The last day was great because I spent the majority of it alone and free to absorb the shapes and sounds of Fes, without fear of being laughed at for gasping at a bloody amazing ray of light spearing the shadowed winding streets.








 The flight home was hellish, I had to sit next to a man tell me how I was sub-human because of my interest in nature essentially. I'm not perfect, but I'm no fucking solipsist either. I sound quite the complainer here, unfortunately it seems this is the place I most often vent, but I don't vent that often. And no matter what, I don't have a contempt for and of nature. I'm not better than anything, and the idea that things are better than others, this sense of entitlement and satisfaction in detachment is THE root of all the problems and conflicts that there are. I do not think it is a sign of weakness to be bowled over by beauty. It should be a fucking affirmation of strength if anything. Especially in this world, where this bowling over is much-maligned, and the wonderment is punched out of you by sad, and petty pseudo intellectuals. 
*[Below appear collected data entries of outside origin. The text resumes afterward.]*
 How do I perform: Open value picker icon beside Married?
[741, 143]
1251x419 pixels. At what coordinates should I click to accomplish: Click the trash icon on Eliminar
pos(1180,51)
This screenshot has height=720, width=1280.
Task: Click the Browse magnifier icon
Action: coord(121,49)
(In the future, we'll have words like mansplaining and gas-lighting to explain what I went through, and people will start to realise more and more that 'depression' is real, and that mental ill health has been gendered for centuries, with women routinely belittled and misdiagnosed. People will also talk about intersectionality and privilege, sexism, classism... There will be more love for the comparatively impoverished young woman from a nothing little place who was berated to tears and beyond on her very first trip by air, by a man who was about to graduate with a Phd from Cambridge, born and brought up in London, who's parents both had middle-class jobs, who couldn't understand or accept the otherwise 'intelligent' woman's 'mediocrity'. Who couldn't imagine why she had reservations about the future and was desperate to get any menial job after graduating just for a semblance of financial stability, fearing poverty, fearing dependance, definitely a stranger to entitlement. Though in that slightly more enlightened future that man who's empathy had been lobotomised or had never developed would still enjoy his position of power and privilege as a lecturer of human rights in a prestigious London University. He will have great influence in the lives of the young and impressionable, and we'll have to hope that these feminist conversations eventually get through to him. In the future, we will have a long way to go, still.)